Bleak realities

Budget prospects: Overspending and a fall in outside aid presage difficult times for Baltimore.

April 02, 2002

THE GOOD NEWS is that Baltimore's property tax revenues, fueled by strong home sales, are rising. But property taxes raise only 28.7 percent of the city's revenues.

In fact, 34.5 percent of Baltimore's $1.7 billion annual operating budget comes from the state and federal governments. Both are slashing aid, due to recent bad economic times. The modest growth in local revenues will not compensate for those cuts.

This is the bleak picture Mayor Martin O'Malley faces in preparing the city's budget for the fiscal year starting in July. Making matters worse is the reality that the city has an $8 million gap in the current year's budget, largely because of unanticipated spending on security in the wake of last September's terrorist attacks.

The O'Malley administration's budget plan calls for laying off 121 city workers and eliminating 379 vacant positions.

When the crunch comes, the mayor is likely to try to reduce the number of layoffs by cutting services that are deemed non-essential. City parks could receive less care, and building maintenance could be postponed.

However, the mayor has pledged that there will be no property tax increase. That's a relief. Baltimoreans, after all, are already by far the state's most heavily taxed homeowners.

Even if the national economy turns around, Baltimore's predicament will not end. Too much of the budget is simply stopgap financing.

One example is the pioneering "payment in lieu of taxes" agreement the city negotiated last year with major nonprofit institutions. It will raise $6 million in the next fiscal year.

The voluntary agreement will expire in another two years. But it's likely that colleges, hospitals and foundations will be asked to continue their payments.

This may be a perfectly legitimate expectation. But it shows that what begins as a one-time offer of help tends to turn into a long-term tax in a fiscally strapped city.

◆ ◆ ◆ ◆

Reproduce the passage of the editorial on Baltimore's budget from "However, the mayor" up to and including "simply stopgap financing.". Nothing in the listing is needed for this work.

◆ ◆ ◆ ◆

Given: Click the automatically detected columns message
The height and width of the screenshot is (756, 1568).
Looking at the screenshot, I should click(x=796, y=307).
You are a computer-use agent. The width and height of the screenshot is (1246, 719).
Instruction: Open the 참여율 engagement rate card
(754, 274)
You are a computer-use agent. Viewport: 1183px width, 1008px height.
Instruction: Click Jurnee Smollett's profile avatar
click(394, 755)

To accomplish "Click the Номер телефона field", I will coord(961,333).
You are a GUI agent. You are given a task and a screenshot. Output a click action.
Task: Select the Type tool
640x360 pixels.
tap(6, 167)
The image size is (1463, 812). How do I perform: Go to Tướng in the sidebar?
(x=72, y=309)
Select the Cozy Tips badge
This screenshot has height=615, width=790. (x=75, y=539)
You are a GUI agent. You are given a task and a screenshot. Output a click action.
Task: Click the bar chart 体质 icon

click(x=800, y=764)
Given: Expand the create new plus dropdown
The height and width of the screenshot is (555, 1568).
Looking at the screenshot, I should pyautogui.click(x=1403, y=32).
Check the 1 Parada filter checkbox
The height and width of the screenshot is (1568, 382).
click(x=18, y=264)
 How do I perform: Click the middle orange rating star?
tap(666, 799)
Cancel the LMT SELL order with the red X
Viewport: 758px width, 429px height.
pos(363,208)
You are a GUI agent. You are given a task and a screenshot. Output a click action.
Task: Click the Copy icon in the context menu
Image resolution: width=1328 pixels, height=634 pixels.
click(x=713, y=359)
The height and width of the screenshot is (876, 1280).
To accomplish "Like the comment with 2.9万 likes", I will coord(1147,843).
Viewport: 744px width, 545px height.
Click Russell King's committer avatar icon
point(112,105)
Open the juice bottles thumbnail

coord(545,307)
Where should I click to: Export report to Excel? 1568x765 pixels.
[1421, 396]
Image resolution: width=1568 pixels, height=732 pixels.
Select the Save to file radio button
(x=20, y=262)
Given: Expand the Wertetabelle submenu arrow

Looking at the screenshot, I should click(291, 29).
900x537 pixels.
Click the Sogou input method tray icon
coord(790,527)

◆ ◆ ◆ ◆

- [COMPLETED EXERCISE]:
However, the mayor has pledged that there will be no property tax increase. That's a relief. Baltimoreans, after all, are already by far the state's most heavily taxed homeowners.

Even if the national economy turns around, Baltimore's predicament will not end. Too much of the budget is simply stopgap financing.